__Task requirements__:
(A) Summarize the neocephalopod text in two sentences.
(B) Rewrite the neocephalopod text starting at the words "- The protoconch, or" and stopping after "Period (Gabbott, 1999).", replacing "nautilus" with "chambered nautilus" every time it occurs.
(C) According to the neocephalopod text, what was the basis for recognizing the group that Lehmann named Angusteradulata in 1967?

__Source extract__:
Neocephalopods are a group of cephalopod mollusks that include the coleoids and all extinct species that are more closely related to extant coleoids than to the nautilus. In cladistic terms, it is the total group of Coleoidea. In contrast, the palcephalopoda are defined as the sister group to the neocephalopoda.

==Taxonomic history==
The name Neocephalopoda was first published (in Lehmann & Hillmer, 1980) as an Infraclass, which (in a reversal of the usual Linnean hierarchy) included the Subclasses Bactritoidea, Ammonoidea, and Coleoidea. Neocephalopoda was a new name for a group that had been recognized previously and called Angusteradulata (Lehmann, 1967), based on a discovery of an ammonoid radula similar to modern coleoids. It was contrasted with the Lateradulata, which included the nautilus and most fossil nautiloids.

These names were applied by later workers running cladistic analyses on the cephalopods. Berthold & Engeser (1987) adopted the name Angusteradulata for the clade comprising ammonoids and coleoids. Later, Engeser (1996) included not only the coleoids, ammonoids, and bactritids, but also some orthocerid families: Michelinoceratidae, Sphaerorthoceratidae, Arionoceratidae, "and probably other groups as well."

Although the name Angusteradulata appeared earlier than Neocephalopoda, both names were coined by Lehmann, who preferred the latter. Engeser and Lehmann later both agreed that Neocephalopoda was a more suitable name than Angusteraduata.

==Features of the neocephalopods==
The following characters are thought to be shared, at least ancestrally, by neocephalopods. Most are from Engeser (1996) or from his Fossil Nautiloidea page.

- The embryonic shell is small (about 1.5 to 3 mm), somewhat spherical, and separated from the rest of the shell by a constriction. This may reflect an r-selected strategy of producing a large number of small offspring, as seen in most modern coleoids, rather than the K-selected strategy of the nautilus.
- The protoconch, or initial chamber, lacks a cicatrix, a scar left by the original organic plate during the embryonic development of the nautilus and its fossil relatives.
- The radula is more similar to coleoids, with 9 elements per row, than to the nautilus, with 13 elements per row. Ammonoids have been found with coleoid-like radulas, as have orthoconic nautiloids dating back to the Ordovician Period (Gabbott, 1999).

__Supplied material__:

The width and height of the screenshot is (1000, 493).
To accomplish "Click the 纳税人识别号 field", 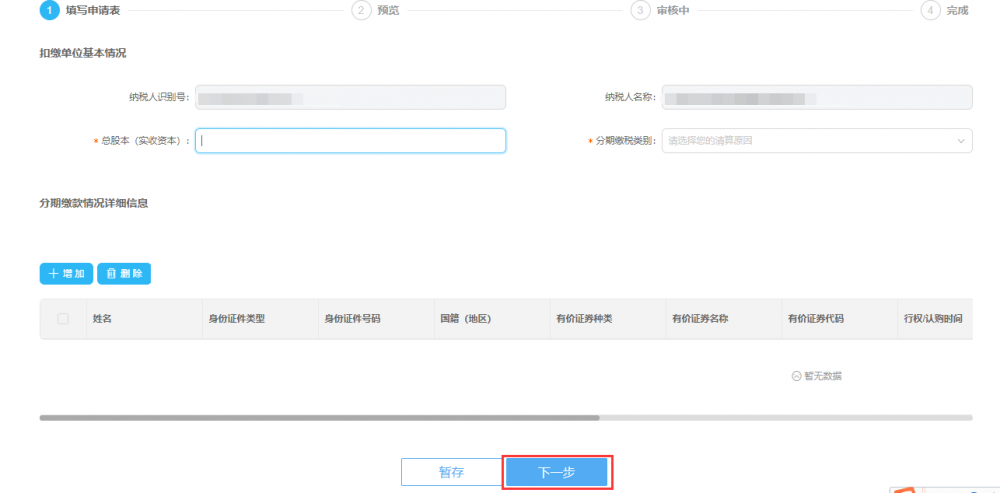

__Solutions to each task__:
(A) Neocephalopods are cephalopod mollusks that include the coleoids and all extinct species more closely related to living coleoids than to the nautilus. The name was first published in 1980 as a new name for the group earlier called Angusteradulata, and the group is thought to share a small, somewhat spherical embryonic shell, a protoconch without a cicatrix, and a coleoid-like radula with 9 elements per row.

(B)
- The protoconch, or initial chamber, lacks a cicatrix, a scar left by the original organic plate during the embryonic development of the chambered nautilus and its fossil relatives.
- The radula is more similar to coleoids, with 9 elements per row, than to the chambered nautilus, with 13 elements per row. Ammonoids have been found with coleoid-like radulas, as have orthoconic nautiloids dating back to the Ordovician Period (Gabbott, 1999).

(C) The group was recognized because an ammonoid radula similar to those of modern coleoids was discovered.